Excerpts from a dataset

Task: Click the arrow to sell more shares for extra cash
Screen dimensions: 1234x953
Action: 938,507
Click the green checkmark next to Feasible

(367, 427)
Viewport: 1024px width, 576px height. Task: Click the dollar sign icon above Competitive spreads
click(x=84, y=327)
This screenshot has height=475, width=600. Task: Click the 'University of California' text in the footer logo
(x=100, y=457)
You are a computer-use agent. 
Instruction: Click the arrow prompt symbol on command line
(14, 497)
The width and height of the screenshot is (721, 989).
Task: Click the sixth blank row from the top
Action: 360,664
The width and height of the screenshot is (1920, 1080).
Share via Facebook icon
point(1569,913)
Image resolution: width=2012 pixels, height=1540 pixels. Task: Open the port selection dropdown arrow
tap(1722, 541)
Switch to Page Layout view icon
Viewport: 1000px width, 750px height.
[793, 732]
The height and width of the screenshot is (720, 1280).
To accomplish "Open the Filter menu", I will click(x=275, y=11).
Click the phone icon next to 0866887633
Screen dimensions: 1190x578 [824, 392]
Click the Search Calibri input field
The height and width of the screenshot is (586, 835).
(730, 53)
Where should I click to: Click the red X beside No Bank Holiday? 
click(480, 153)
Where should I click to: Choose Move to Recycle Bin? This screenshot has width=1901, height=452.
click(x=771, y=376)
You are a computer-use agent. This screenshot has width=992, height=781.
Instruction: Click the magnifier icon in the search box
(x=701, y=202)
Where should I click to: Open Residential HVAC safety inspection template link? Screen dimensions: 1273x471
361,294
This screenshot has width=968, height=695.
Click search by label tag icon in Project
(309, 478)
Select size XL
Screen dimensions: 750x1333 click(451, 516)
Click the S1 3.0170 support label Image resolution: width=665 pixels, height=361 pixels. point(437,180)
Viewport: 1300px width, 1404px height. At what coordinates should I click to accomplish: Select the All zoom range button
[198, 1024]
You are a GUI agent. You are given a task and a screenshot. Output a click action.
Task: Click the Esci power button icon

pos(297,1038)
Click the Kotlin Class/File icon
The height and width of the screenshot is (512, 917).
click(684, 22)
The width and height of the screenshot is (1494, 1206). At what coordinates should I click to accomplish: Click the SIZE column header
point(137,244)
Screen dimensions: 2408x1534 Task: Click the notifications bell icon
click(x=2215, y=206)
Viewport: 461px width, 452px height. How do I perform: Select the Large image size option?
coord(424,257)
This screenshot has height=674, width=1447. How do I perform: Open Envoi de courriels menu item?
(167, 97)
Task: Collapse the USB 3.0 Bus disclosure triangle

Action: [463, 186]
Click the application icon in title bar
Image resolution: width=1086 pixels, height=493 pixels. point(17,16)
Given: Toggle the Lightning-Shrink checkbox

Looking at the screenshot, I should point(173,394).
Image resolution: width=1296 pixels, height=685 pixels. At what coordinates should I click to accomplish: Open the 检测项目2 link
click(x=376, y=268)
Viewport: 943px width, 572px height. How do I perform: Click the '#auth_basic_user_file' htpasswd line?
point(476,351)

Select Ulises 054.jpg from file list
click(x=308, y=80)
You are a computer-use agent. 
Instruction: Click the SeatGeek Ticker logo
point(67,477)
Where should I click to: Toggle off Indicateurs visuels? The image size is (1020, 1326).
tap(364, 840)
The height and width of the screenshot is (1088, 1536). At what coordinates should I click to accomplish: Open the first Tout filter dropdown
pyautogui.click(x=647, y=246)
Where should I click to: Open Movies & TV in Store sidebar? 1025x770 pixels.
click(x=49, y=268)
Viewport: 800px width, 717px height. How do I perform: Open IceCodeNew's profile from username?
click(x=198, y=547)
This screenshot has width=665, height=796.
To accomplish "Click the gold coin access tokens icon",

_Exercise objective_
Working from the entries above, return all lines that contain "agent".

_Response for this exercise_
You are a computer-use agent. 
You are a computer-use agent. This screenshot has width=992, height=781.
You are a GUI agent. You are given a task and a screenshot. Output a click action.
You are a computer-use agent. 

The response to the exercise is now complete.